Political radicalism had featured in Merrifield’s family since his grandfather’s involvement in agitation on the Victorian goldfields in 1854. Sam attended Australian Labor and Socialist party functions in his youth, and at 18 he had joined the Moonee Ponds branch of the ALP. His bout of unemployment hardened his political resolve, deepening his sympathy for people fallen on hard times. Always an enthusiastic sportsman, he immersed himself more widely in the sporting and civic affairs of his local community.
After living off his wits, including a period raising poultry, Merrifield returned to paid employment for the Tramways Board (1935-39), the State Electricity Commission (1940), and from 1940 the Commonwealth Department of the Interior, where he applied his drafting, surveying and broad engineering skills with customary precision and diligence. On 7 March 1936 at the Ascot Vale Congregational Church he married Margaret Lillian (Lil) Smith, a typist. They had no children.
In June 1943 Merrifield won the Victorian Legislative Assembly seat of Essendon for the ALP and, after an electoral redistribution, successfully contested that of Moonee Ponds in 1945-52. He gave assiduous attention to his electorate and served on numerous parliamentary committees. He was vice-president (1947-49) of the State Schools Committees’ Association of Victoria. Appointed minister for public works in 1952, he tackled increasing demands for the renewal and expansion of public infrastructure. Facing overcrowding in state schools, for instance, he oversaw the introduction of portable classrooms.
Sparsely-built and quietly-spoken, Merrifield nonetheless was drawn into controversy in 1949 when he was named during the Lowe royal commission into communism in Victoria as a Communist Party of Australia contact in the ALP. He vigorously denied these allegations, which were never proved, but remained a figure of suspicion for anti-communist campaigners in the ALP. The flow of preferences to the Australian Labor Party (Anti-Communist) saw him defeated in the election that followed the split in the Cain government in April 1955.
Infuriated but outwardly calm, Merrifield was then employed as a surveyor by the Keilor City Council: he had retained close ties with his profession as president (1946) and fellow (1947-64) of the Victorian Institute of Surveyors.

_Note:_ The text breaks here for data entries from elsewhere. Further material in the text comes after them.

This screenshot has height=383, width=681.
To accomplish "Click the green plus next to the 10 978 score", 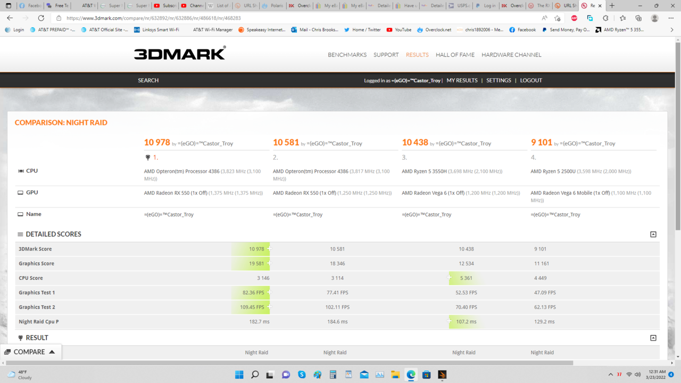I will coord(269,248).
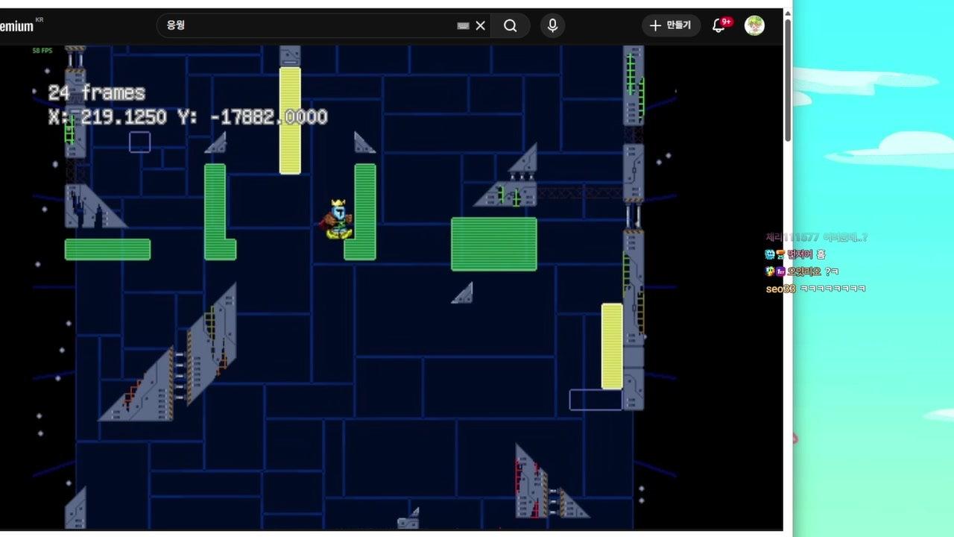This screenshot has height=537, width=954.
Task: Click the large green rectangular block in video
Action: tap(493, 244)

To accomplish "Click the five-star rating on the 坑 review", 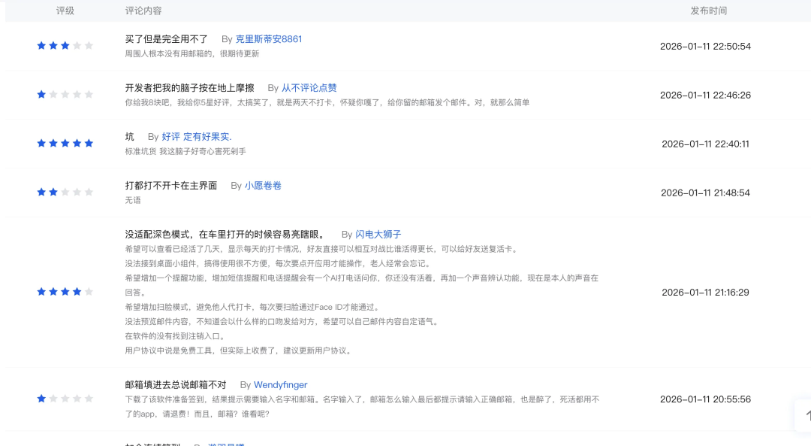I will point(65,144).
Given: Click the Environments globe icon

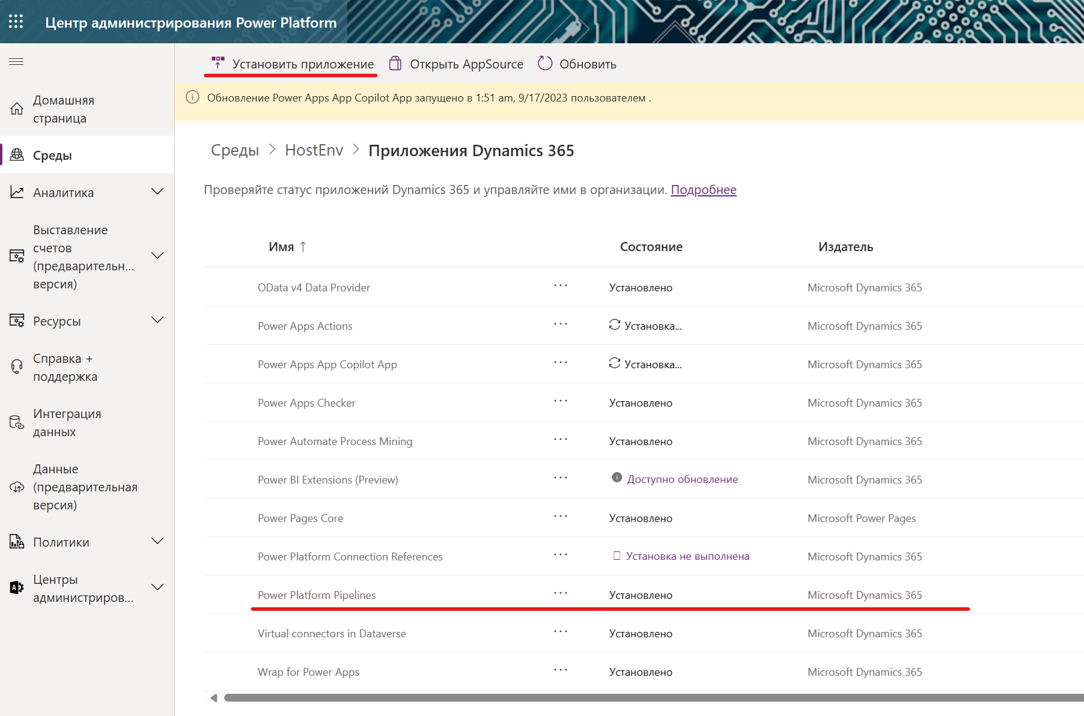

He also set about rebuilding his political career. In June 1958 he was elected to the Victorian Legislative Council as the member for Doutta Galla. As deputy-leader of the Opposition in the council from 1960 until his retirement in 1970, he won respect for his courteous demeanour and punctilious attention to parliamentary duties. His favourite appointment was to the Parliamentary Library committee, which allowed him to indulge a long-standing passion for reading, particularly history.

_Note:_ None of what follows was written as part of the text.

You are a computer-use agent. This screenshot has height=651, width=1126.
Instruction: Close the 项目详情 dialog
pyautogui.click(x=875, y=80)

Always committed to representing 'the underdog', in the early 1960s Merrifield joined Brian Fitzpatrick and others in establishing the Melbourne branch of the Australian Society for the Study of Labour History. Building on his substantial and constantly growing collection of historical material on the Australian labour movement, in 1964 he launched the Recorder—a newsletter that became the starting point for many researchers who found their way to his increasingly cluttered house and garage at Moonee Ponds. After his retirement it became his principal interest, along with his founding membership of the Essendon Historical Society and service to the local library. In 1971 the ASSLH conferred on him its second life membership (Fitzpatrick was the first) and in 1973 Monash University awarded him an honorary doctorate of letters, recognising his contribution to the field.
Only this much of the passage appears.